Pese a ese indudable éxito, desde hace unos años el feminismo ha entrado en barrena, y hoy está profundamente dividido, enfrentado, como vemos en las manifestaciones partidas del 8 de marzo o ante la encendida polémica sobre la ley trans en la legislatura pasada. La situación se ha vuelto surrealista hasta el punto de que algunas supuestas abanderadas del feminismo, como la exministra de Igualdad Irene Montero, artífice de la ley del solo sí es sí, ya no saben ni tan siquiera definir qué es una mujer.
En una reciente entrevista, al pedírsele que definiera “ser mujer”, la militante de Podemos afirmó que aquello que la diferencia es que “sufre de más violencia, de más pobreza o más discriminación”, por delante de “ciertas características biológicas o femeninas que mucha gente ni siquiera sabe listar”, concluyó. Ante esa chocante explicación, el periodista Ricardo Moya, del pódcast El sentido de la birra, le evidenció que entonces ella no encajaba dentro de esa definición, pues tenía poder, nivel adquisitivo, presencia pública, etcétera. La exministra, que había dejado según ella misma de ser mujer, se quedó muda.

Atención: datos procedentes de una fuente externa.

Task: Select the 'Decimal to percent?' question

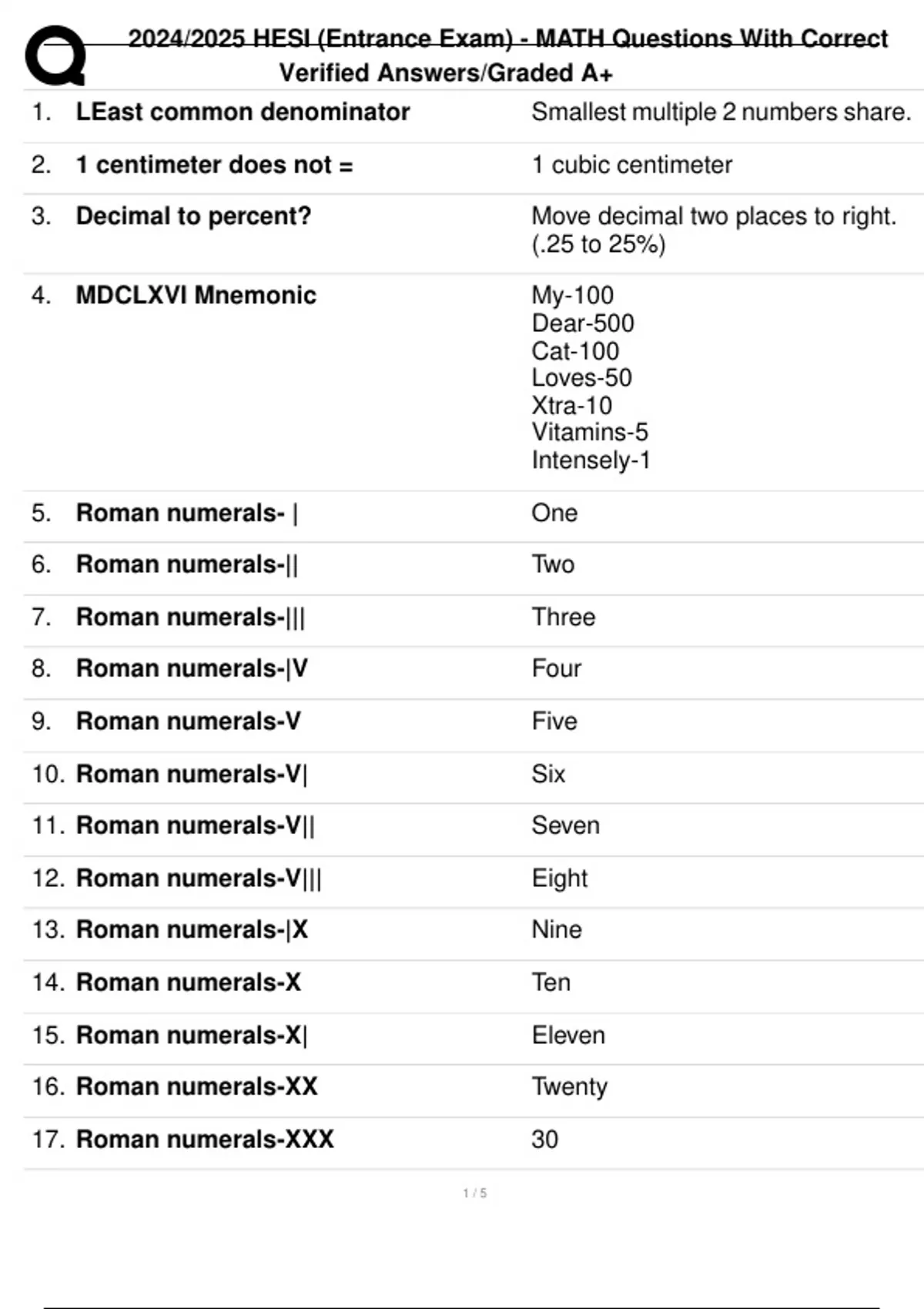Action: [193, 216]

Es solo un ejemplo del nivel de idiotez al que hemos llegado en este asunto como consecuencia de la hegemonía de la teoría queer y la izquierda woke, que pretende abolir la categoría sexo, despreciando la biología, para que lo esencial sea el género, lo sociocultural, y la propia identidad definida por el deseo. Este giro, influenciado por la filosofía posmoderna, está en el origen del descarrilamiento del movimiento feminista, y de su canibalización por la agenda LGTBI y los grupos de interés que aglutina. El último episodio ha sido el Benidorm Fest con el triunfo de la canción Zorra del grupo Nebulossa, que hace bandera de un insulto como fórmula para resignificar ese calificativo machista y despreciativo de la libertad personal y sexual de las mujeres.

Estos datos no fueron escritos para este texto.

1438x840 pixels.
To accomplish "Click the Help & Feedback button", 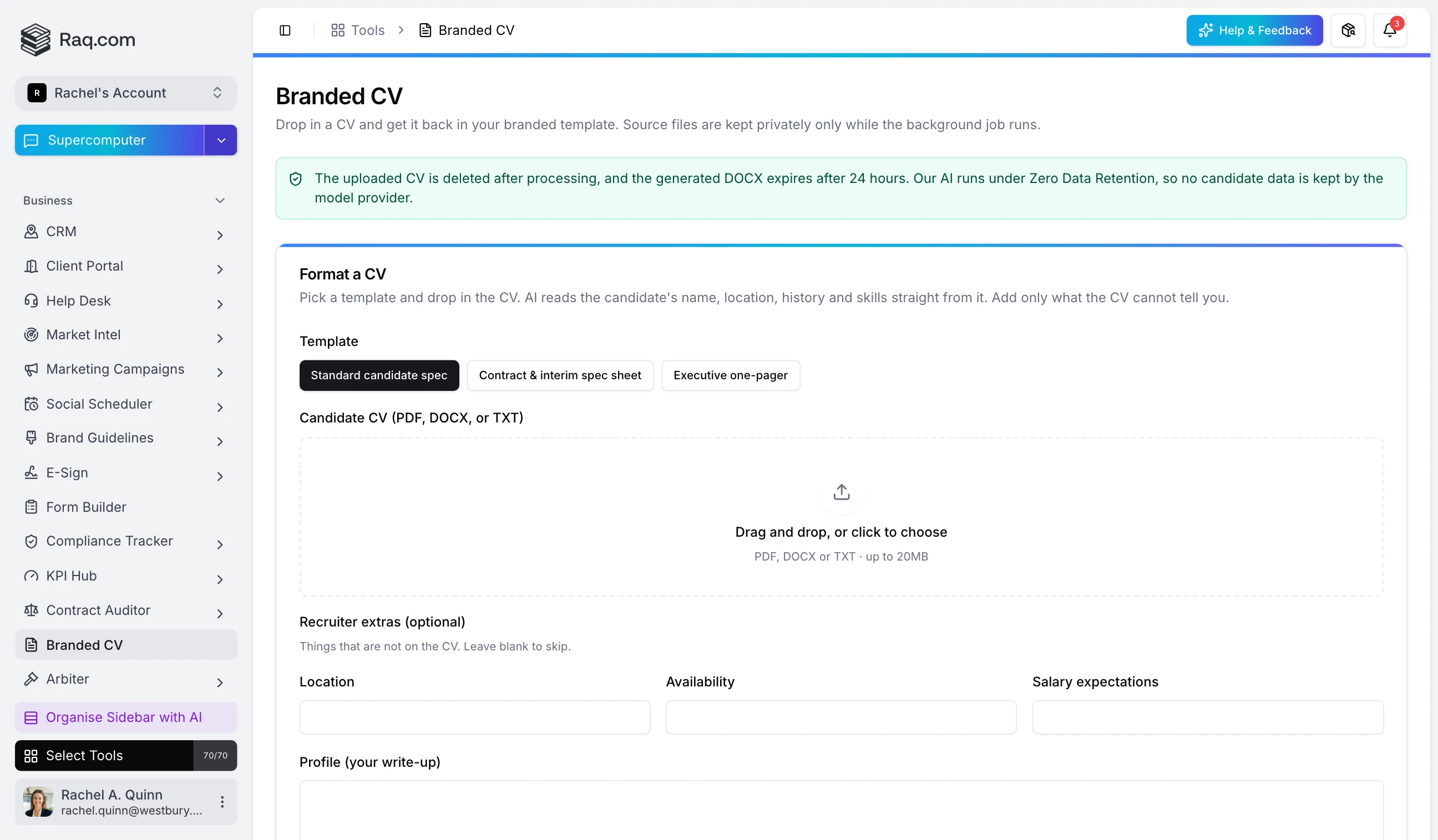I will pos(1254,30).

Seguro que sobre este tema musical se pueden hacer muchas lecturas, y en ningún caso conviene dramatizar su elección, claramente ganadora, pero de ahí a presentarla como feminista y empoderadora de la mujer hay una distancia sideral. La reacción de muchas mujeres ha sido de espanto y algunos grupos feministas han exigido su retirada de Eurovisión. Como canción/manifiesto pretendidamente transgresor va con cuarenta años de retraso (lo del grupo punk Vulpes con la letra “me gusta ser una zorra” a finales de los ochenta sí fue realmente rupturista y contracultural).

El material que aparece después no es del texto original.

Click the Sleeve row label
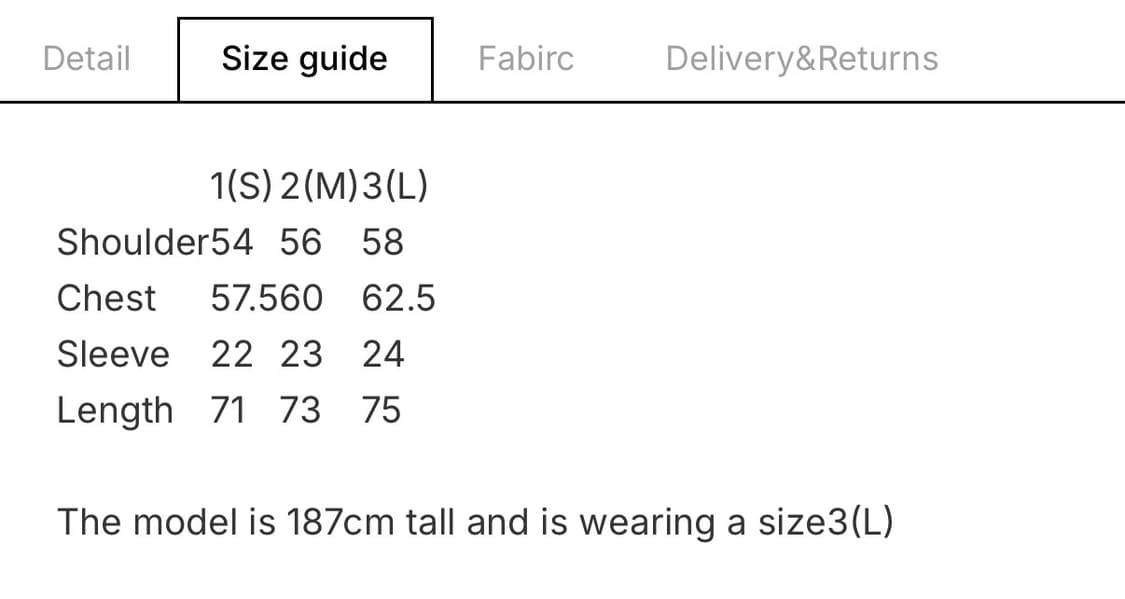 click(113, 354)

Hoy zorra, como insulto resignificado, si acaso es del agrado principalmente del colectivo gay. Solo tuvimos que ver la reacción del público, mayoritariamente masculino, que asistía en directo a la gala. No es una crítica, solo una constatación, sin que haya nada que objetar por ello. La completa libertad sexual, la aceptación de todas las preferencias, es otro de los éxitos de nuestra democracia. Pero que no nos pretendan colar que eso es feminismo “divertido”, como afirmó Pedro Sánchez en La Sexta, y que con su afán cada día más polarizador soltó que la “fachosfera” (nuevo neologismo de combate político y mediático) hubiera preferido el Cara al Sol.